Your goal: One part of the entries below is wanted: the lines from the one containing "Gift Cards (669, 2306)" through the one containing "[X] (794, 2218)". Write those out exactly and nothing else.

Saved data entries

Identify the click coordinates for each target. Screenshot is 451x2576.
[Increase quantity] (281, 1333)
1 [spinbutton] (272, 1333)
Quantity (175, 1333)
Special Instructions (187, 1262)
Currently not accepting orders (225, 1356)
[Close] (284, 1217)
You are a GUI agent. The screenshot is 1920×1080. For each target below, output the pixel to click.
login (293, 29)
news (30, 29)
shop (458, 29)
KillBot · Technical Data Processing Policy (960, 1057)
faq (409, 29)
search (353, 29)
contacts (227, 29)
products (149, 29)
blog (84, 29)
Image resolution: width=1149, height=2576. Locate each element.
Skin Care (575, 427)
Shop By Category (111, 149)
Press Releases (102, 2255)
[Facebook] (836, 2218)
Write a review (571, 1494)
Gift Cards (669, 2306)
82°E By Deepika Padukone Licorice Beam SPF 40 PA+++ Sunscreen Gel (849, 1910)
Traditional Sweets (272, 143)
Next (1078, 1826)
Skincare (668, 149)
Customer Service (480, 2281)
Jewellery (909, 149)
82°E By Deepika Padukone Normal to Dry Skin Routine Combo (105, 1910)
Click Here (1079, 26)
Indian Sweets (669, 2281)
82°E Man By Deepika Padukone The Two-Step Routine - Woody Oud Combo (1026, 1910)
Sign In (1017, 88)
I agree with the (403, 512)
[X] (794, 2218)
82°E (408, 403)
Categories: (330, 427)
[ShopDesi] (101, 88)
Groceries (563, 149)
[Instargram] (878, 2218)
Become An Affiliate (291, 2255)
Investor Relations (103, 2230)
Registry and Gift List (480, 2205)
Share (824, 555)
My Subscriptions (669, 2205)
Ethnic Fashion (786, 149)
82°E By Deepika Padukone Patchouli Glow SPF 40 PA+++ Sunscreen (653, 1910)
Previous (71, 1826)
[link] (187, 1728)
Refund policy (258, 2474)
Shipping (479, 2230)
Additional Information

Reply to the task:
Gift Cards (669, 2306)
82°E By Deepika Padukone Licorice Beam SPF 40 PA+++ Sunscreen Gel (849, 1910)
Traditional Sweets (272, 143)
Next (1078, 1826)
Skincare (668, 149)
Customer Service (480, 2281)
Jewellery (909, 149)
82°E By Deepika Padukone Normal to Dry Skin Routine Combo (105, 1910)
Click Here (1079, 26)
Indian Sweets (669, 2281)
82°E Man By Deepika Padukone The Two-Step Routine - Woody Oud Combo (1026, 1910)
Sign In (1017, 88)
I agree with the (403, 512)
[X] (794, 2218)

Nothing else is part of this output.